[WIP] Structured model state #929

hudson-ai · 2024-06-25T21:55:09Z

This PR primarily replaces the implementation of model state (Model._state) with a list of python objects. Currently, state is a str with embedded "tags" that represent special embedded objects, e.g. html for formatting, images for multimodal models, etc.

On the one hand, the existing implementation is "nice" because it allows adding these special objects as strings inside of normal (and even stateless) guidance functions without having do anything "dirty" like reach into private methods on Model -- everything is string concatenation.

On the other hand, this means that this string has to be "parsed" to produce actual prompts (usually pretty straight-forwardly via re.replace), introspect on token probabilities, or extract image data from tags. This feels fragile as a model could easily produce strings that correspond to our tags and blow everything up. Furthermore, if we ever have a guidance function that produces "special" strings with formatting, etc. inside of a select block, we're actually asking the model to produce this special structure instead of just the actual textual content...

A few TODOS:

Rethink formatting-only context blocks like silent and monospace
See if this approach simplifies the implementation of multimodal models (@nking-1)
See if this approach simplifies chat engines
- e.g. have a method on ModelState that turns it into a list of {"role": "user", "message": ...} objects

Thank you @nking-1 for the help and feedback on this so far!
Note that this train of thought originated from the discussion on PR #905 for adding terminal colors. This isn't technically a blocker for that PR, but adding structured state will make that PR trivial :)

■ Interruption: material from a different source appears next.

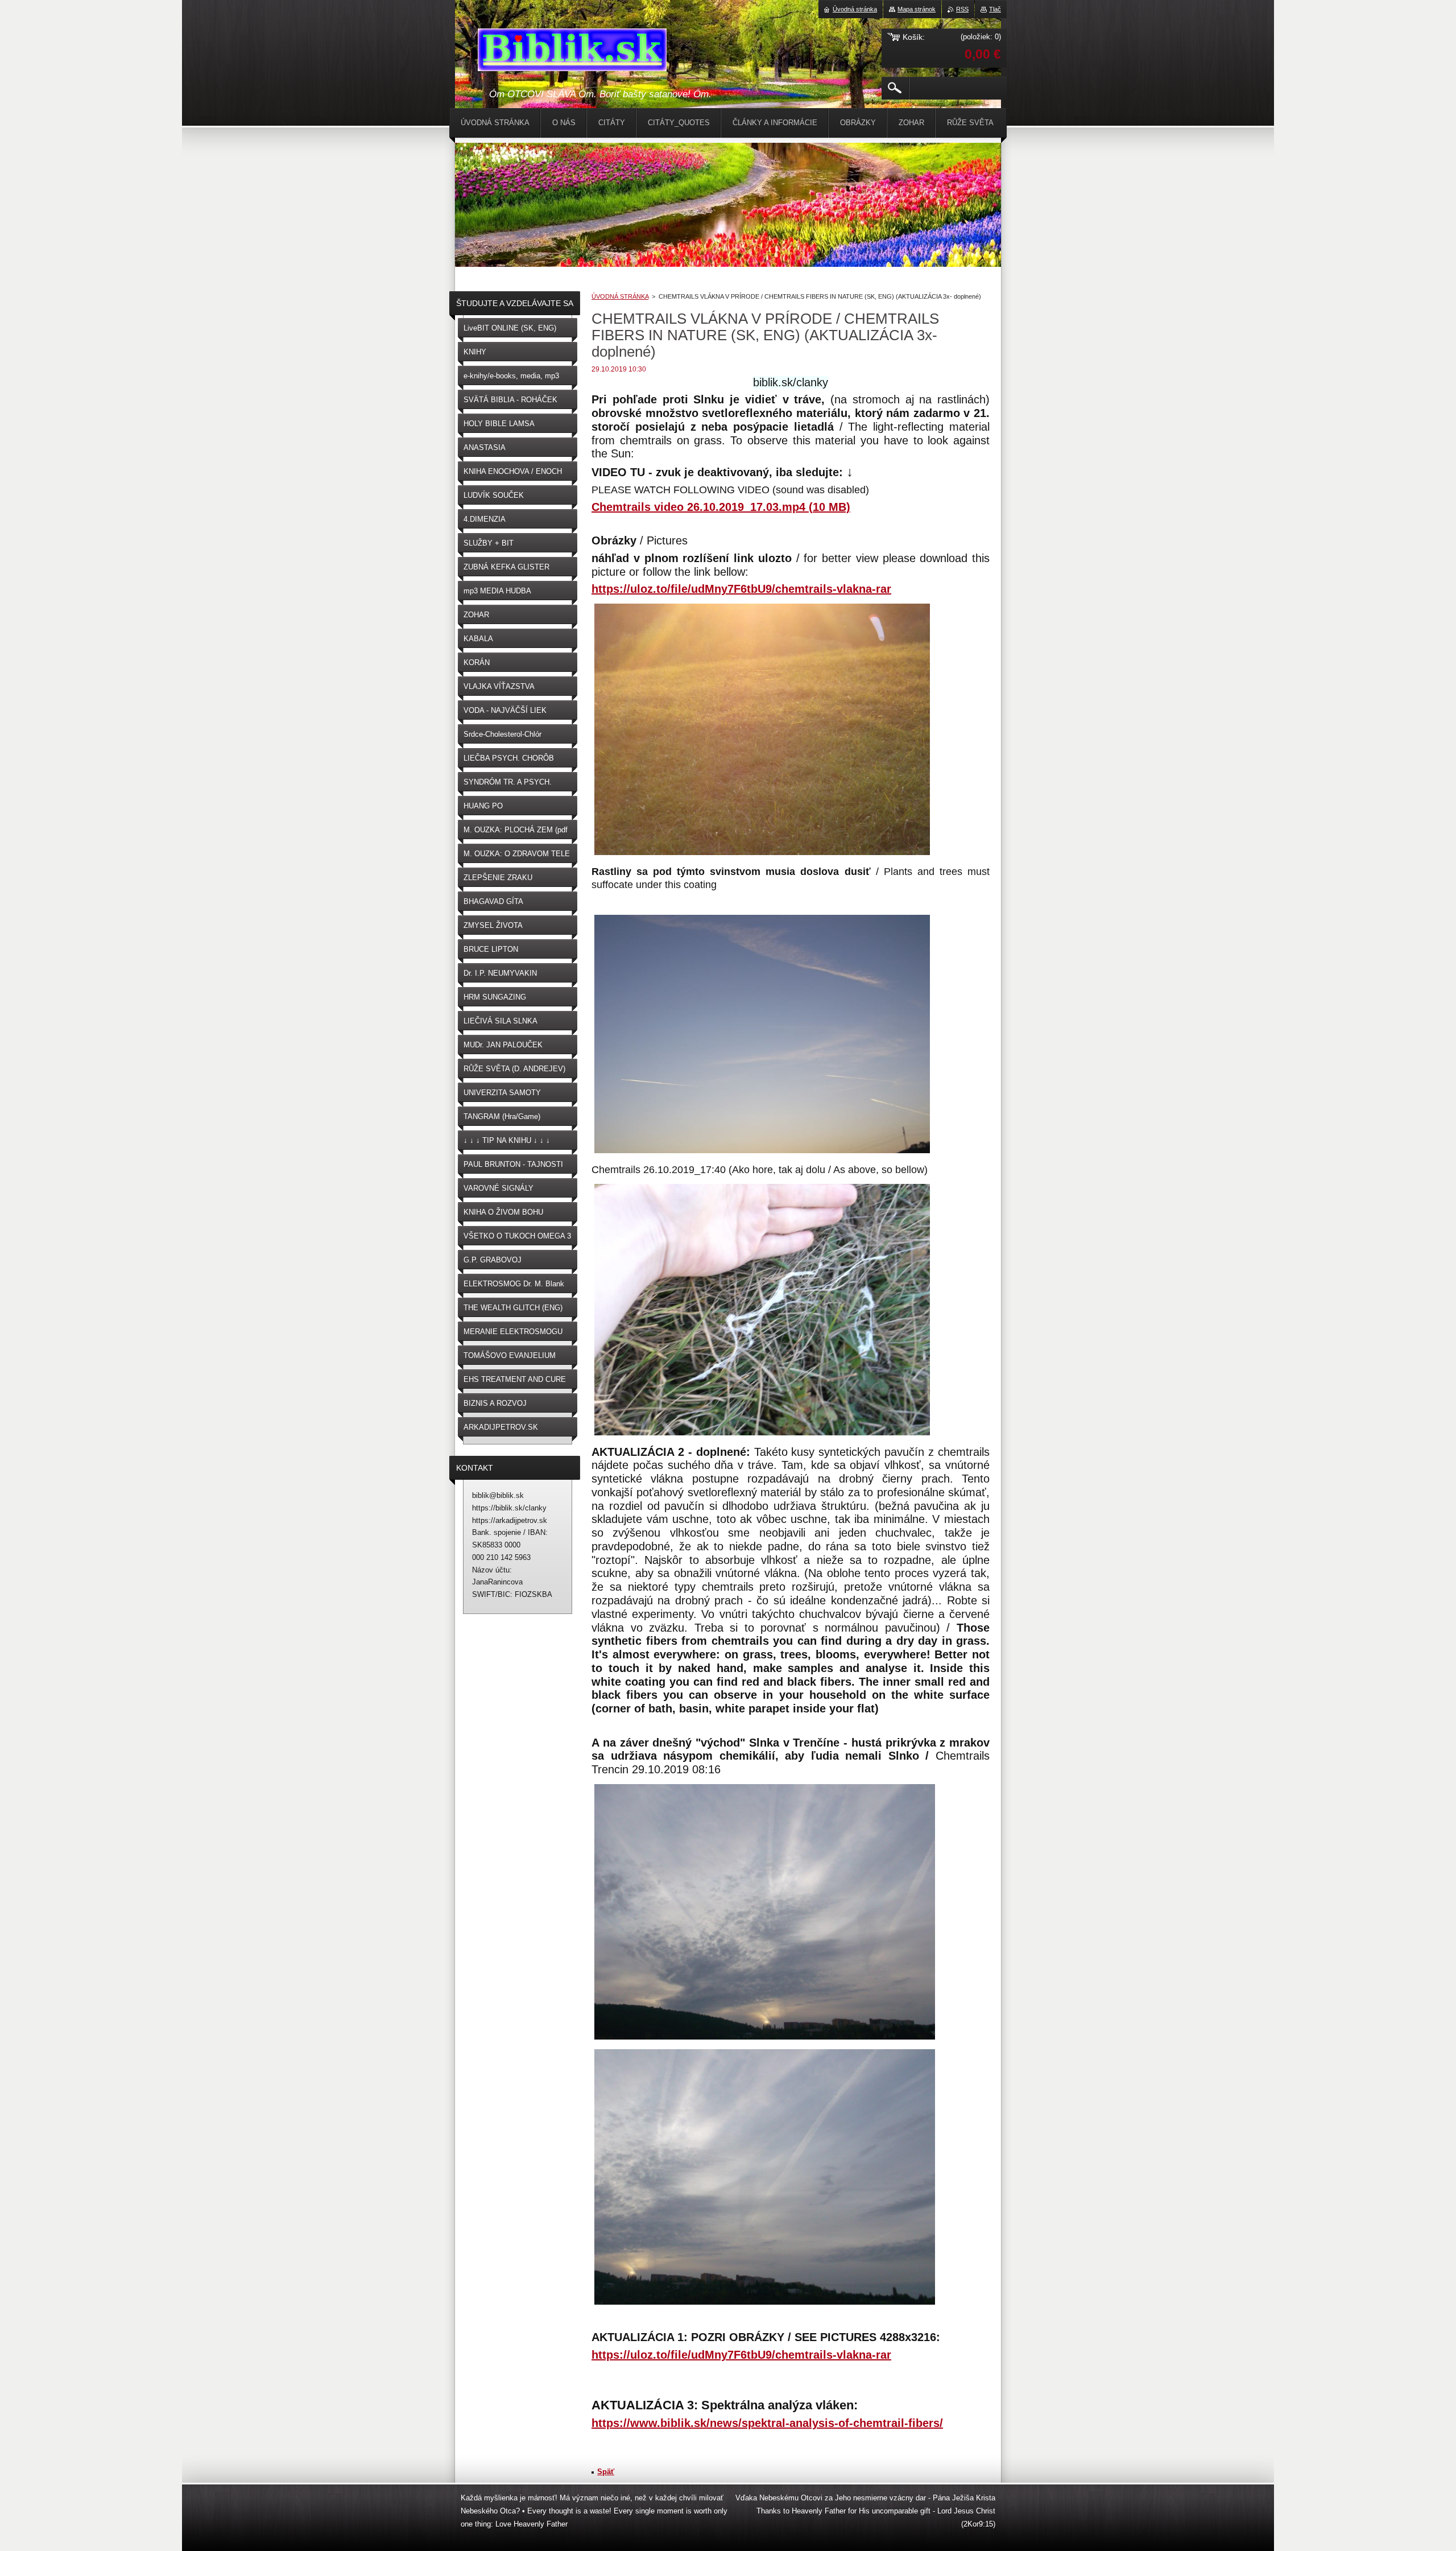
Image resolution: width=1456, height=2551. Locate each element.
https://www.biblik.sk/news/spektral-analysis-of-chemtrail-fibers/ (767, 2423)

The existing implementation wouldn't properly pop the selected role off the opened_blocks dict, so roles could be closed twice. We'd need a stateful implementation that could modify the Model object more directly... Removing it for now

hudson-ai · 2024-06-25T21:57:26Z

guidance/_grammar.py

@@ -966,10 +966,6 @@ def _re_with_temperature(grammar, temperature, visited_set):
 #     return ModelVariable(name)


-def active_role_end() -> ModelVariable:


The current implementation of active_role_end will actually produce the closing tag twice since it is essentially a stateless grammar and can't pop ContextBlocks off of a model. Furthermore, generating active_role_end requires the model to produce special tags which will be hidden from future prompts... A better implementation of this may exist, but I'm not quite sure yet. Deleting it for now

hudson-ai · 2024-06-25T21:58:41Z

guidance/models/_model.py

+        # Import in function to guard against circular import
+        from ..library._role import RoleBlock


I have a feeling that some may object to the import inside of a function... Is anyone else better at resolving issues with circular imports?

Well, we haven't tried turning on ruff or flake8 yet.....

hudson-ai · 2024-06-25T22:00:03Z

guidance/models/_model_state.py

+    def _html(self) -> str:
+        raise NotImplementedError
+
+    def __str__(self) -> str:
+        raise NotImplementedError


Currently undecided as to whether these should be methods or if these should just be data containers with external "Handler" classes to produce HTML, strings for prompts, pretty ANSI codes for terminal outputs, etc...

I'd definitely separate model state from how it gets displayed.

riedgar-ms

I think the basic idea of this is great.

riedgar-ms · 2024-06-27T11:50:45Z

guidance/models/_model_state.py

+
+
+@dataclass(frozen=True, slots=True)
+class Object:


We might want a better name....

Definitely -- please consider this a sketch 😆

riedgar-ms · 2024-06-27T11:52:32Z

guidance/models/_model_state.py

+    __slots__ = ["objects"]
+
+    def __init__(self) -> None:
+        self.objects: list[Object] = []


I imagine there are constraints on this list - for example, a RoleCloser must be followed by a RoleOpener?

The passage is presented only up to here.